Reputation: 110
I have an XML file like so:
<text>
<a>foo1</a>
<a><b>foo2</b></a>
</text>
I have an XSL file designed to process <a>
and <a><b>
differently with templates 1 and 2:
<?xml version="1.0" encoding="utf-8"?>
<xsl:stylesheet version="1.0" xmlns:xsl="http://www.w3.org/1999/XSL/Transform" xmlns:msxsl="urn:schemas-microsoft-com:xslt" exclude-result-prefixes="msxsl">
<xsl:output method="xml" indent="yes"/>
<xsl:template match="text">
<xsl:copy>
<xsl:apply-templates select="node()"/>
</xsl:copy>
</xsl:template>
<!-- t1 -->
<xsl:template match="a">
<xsl:element name="keep">
<xsl:value-of select="."/>
</xsl:element>
</xsl:template>
<!-- t2 -->
<xsl:template match="a/b" />
</xsl:stylesheet>
I expected that this would produce:
<text>
<keep>foo1</keep>
</text>
Because t2 should match and 'ignore' <a><b>foo2</a></b>
and I thought that it would take precedence over t1 (both t1 and t2 match <a><b>
but t2 is simply later in the XSL). But the output is in fact:
<text>
<keep>foo1</keep>
<keep>foo2</keep>
</text>
In fact if I take t2 away the output is the same, so clearly it is not even matching <a><b>
. I must be missing something: please can anyone help?
Upvotes: 1
Views: 1124
Reputation: 22617
What you are looking for is
<xsl:template match="a[b]" />
a template that matches a
elements if they have a child element called b
.
A template match like
<xsl:template match="a/b" />
does not match a
elements, it matches b
elements that have an a
element as their parent. But in your original stylesheet, the XSLT processor is never prompted to find a matching template for b
elements, that's why the code contained in this template (none) is never executed.

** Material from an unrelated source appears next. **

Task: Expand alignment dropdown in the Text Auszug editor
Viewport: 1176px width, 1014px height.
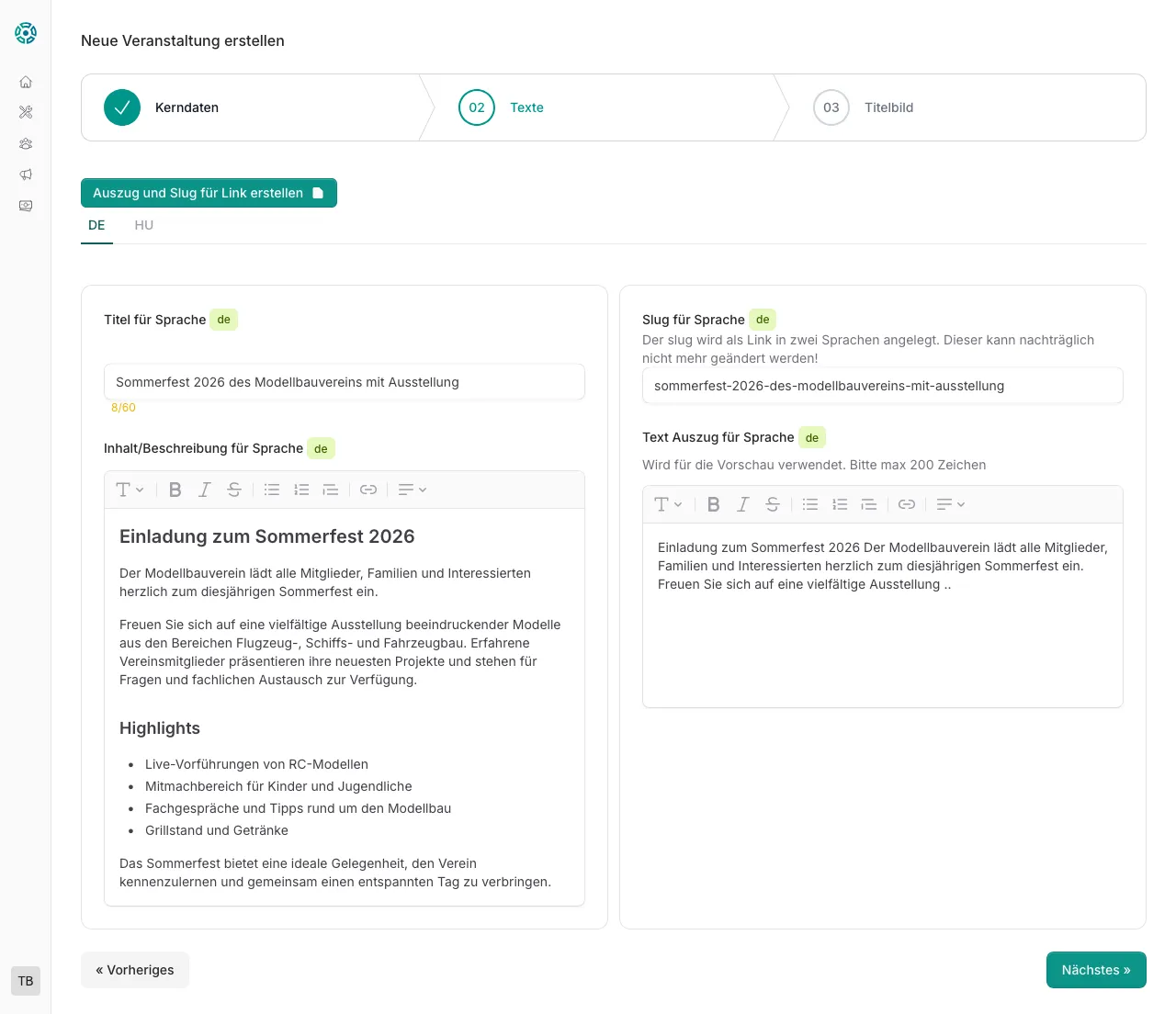Action: [x=951, y=504]
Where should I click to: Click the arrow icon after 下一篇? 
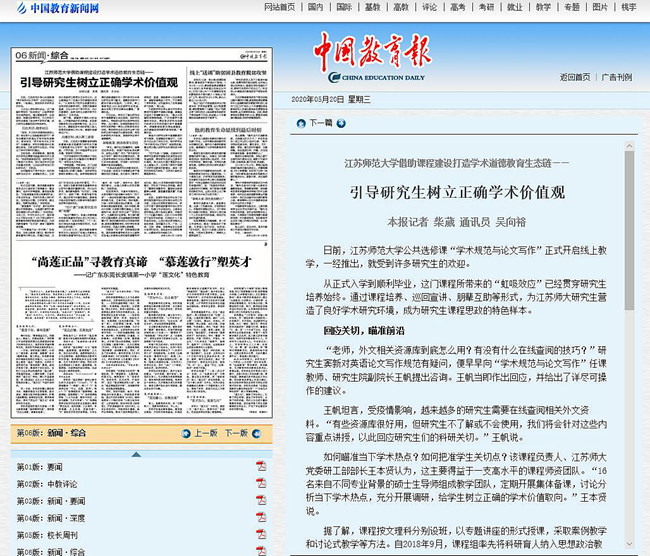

With this change, the output is
<?xml version="1.0" encoding="UTF-8"?>
<text>
<keep>foo1</keep>
</text>
As you can see, it's almost the output you expected. With your XSLT processor, MSXSL, the empty line likely is not even there, because MSXSL strips the tree of whitespace-only nodes. But to have your stylesheet produce consistent results on any processor, the info below is still useful.
To remove the empty line in the output, add xsl:strip-space
as a top-level element. Also, save yourself the trouble of typing xsl:element name=...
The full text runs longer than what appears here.